DATA EXTRACT
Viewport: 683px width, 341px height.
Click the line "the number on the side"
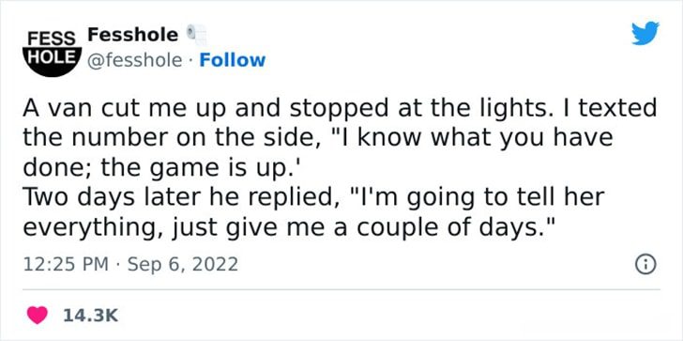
---
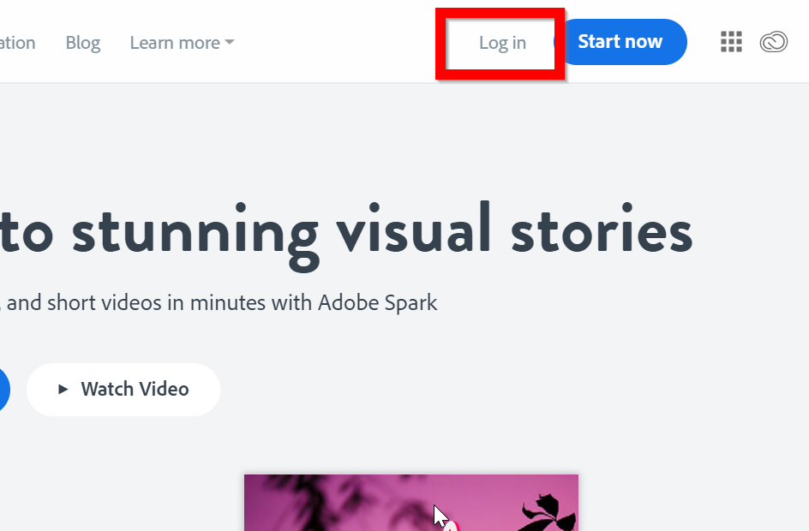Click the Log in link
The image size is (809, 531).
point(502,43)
* * *
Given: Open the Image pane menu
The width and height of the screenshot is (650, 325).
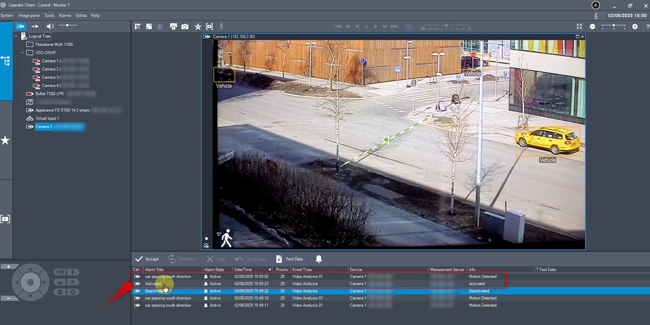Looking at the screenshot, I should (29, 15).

WHAT NEEDS TO BE DONE
Your answer should consist of the lines from the line with "Viewport: 683px width, 341px height." to the line with "Click the line" above, repeated exactly, both ends included.

OUTPUT BELOW
Viewport: 683px width, 341px height.
Click the line "the number on the side"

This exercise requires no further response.